Entries on finding words and elements:
--- Begin ---
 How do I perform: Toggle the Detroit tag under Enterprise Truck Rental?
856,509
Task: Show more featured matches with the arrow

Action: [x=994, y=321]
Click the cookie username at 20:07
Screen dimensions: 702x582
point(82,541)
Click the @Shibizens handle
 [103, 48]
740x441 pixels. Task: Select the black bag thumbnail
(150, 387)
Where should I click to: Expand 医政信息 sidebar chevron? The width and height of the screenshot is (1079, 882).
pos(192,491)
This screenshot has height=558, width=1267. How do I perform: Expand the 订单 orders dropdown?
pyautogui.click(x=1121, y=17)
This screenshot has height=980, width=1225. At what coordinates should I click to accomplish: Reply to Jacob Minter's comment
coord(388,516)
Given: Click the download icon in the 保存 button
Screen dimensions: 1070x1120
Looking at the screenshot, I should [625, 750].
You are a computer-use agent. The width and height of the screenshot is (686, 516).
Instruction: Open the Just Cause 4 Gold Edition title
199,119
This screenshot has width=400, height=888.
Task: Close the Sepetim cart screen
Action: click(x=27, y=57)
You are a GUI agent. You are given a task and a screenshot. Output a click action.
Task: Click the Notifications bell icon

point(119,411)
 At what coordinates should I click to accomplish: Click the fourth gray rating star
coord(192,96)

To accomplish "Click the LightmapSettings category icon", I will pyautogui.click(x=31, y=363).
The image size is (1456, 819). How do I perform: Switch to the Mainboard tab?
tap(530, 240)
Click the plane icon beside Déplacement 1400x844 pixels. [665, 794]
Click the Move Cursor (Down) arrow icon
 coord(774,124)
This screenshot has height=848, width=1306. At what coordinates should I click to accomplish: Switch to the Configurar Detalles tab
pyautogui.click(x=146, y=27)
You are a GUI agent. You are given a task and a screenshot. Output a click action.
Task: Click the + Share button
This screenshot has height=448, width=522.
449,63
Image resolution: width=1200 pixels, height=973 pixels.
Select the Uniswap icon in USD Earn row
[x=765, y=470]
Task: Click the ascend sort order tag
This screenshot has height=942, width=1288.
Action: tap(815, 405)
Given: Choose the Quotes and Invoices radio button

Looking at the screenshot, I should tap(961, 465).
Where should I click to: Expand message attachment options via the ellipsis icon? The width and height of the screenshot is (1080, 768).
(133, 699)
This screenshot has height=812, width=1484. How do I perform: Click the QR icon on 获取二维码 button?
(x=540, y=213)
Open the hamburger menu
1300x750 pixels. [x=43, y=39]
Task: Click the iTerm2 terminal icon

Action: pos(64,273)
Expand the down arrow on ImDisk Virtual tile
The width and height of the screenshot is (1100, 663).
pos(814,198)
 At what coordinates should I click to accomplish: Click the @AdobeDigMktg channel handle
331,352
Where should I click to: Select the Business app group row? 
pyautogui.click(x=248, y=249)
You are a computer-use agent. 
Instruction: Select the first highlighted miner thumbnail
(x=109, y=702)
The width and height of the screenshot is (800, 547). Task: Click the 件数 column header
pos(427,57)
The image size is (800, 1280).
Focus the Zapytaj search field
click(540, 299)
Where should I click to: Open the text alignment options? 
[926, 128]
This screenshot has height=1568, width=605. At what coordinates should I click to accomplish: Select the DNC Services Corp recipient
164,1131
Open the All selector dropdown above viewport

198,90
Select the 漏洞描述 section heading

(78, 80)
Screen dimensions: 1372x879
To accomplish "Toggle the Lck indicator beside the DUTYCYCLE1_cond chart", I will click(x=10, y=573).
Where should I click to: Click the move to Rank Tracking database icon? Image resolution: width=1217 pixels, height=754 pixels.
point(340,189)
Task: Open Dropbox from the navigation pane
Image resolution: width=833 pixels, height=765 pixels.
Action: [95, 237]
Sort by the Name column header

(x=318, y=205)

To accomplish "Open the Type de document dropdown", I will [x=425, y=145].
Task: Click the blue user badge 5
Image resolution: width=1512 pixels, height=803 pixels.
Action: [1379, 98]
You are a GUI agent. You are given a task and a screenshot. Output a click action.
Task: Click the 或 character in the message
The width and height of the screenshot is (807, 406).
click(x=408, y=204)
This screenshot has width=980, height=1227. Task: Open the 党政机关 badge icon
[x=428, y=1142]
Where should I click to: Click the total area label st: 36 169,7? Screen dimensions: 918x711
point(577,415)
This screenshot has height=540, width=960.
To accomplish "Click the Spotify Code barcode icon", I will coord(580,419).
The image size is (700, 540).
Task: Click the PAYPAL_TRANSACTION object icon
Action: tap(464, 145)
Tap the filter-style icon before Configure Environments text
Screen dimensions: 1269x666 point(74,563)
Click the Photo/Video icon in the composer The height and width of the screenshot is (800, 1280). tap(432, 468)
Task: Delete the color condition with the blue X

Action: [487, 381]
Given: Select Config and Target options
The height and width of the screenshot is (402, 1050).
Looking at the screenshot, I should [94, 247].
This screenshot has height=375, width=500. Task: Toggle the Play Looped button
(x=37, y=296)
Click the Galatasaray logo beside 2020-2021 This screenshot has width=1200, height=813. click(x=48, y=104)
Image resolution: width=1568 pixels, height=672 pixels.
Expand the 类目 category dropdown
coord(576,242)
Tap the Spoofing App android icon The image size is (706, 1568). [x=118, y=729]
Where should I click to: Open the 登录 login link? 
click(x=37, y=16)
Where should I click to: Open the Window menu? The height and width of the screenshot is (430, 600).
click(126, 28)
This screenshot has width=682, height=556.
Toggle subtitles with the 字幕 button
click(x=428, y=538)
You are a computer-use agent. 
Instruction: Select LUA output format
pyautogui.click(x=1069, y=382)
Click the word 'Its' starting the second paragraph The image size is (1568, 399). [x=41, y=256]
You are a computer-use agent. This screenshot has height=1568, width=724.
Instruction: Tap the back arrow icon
--- End ---
Set exercise:
Copy out word for word the lines starting with the one that contains "The width and height of the screenshot is (800, 547)." and going on through the one that contains "Action: [1379, 98]".

Full output:
The width and height of the screenshot is (800, 547). Task: Click the 件数 column header
pos(427,57)
The image size is (800, 1280).
Focus the Zapytaj search field
click(540, 299)
Where should I click to: Open the text alignment options? 
[926, 128]
This screenshot has height=1568, width=605. At what coordinates should I click to accomplish: Select the DNC Services Corp recipient
164,1131
Open the All selector dropdown above viewport

198,90
Select the 漏洞描述 section heading

(78, 80)
Screen dimensions: 1372x879
To accomplish "Toggle the Lck indicator beside the DUTYCYCLE1_cond chart", I will click(x=10, y=573).
Where should I click to: Click the move to Rank Tracking database icon? Image resolution: width=1217 pixels, height=754 pixels.
point(340,189)
Task: Open Dropbox from the navigation pane
Image resolution: width=833 pixels, height=765 pixels.
Action: [95, 237]
Sort by the Name column header

(x=318, y=205)

To accomplish "Open the Type de document dropdown", I will [x=425, y=145].
Task: Click the blue user badge 5
Image resolution: width=1512 pixels, height=803 pixels.
Action: [1379, 98]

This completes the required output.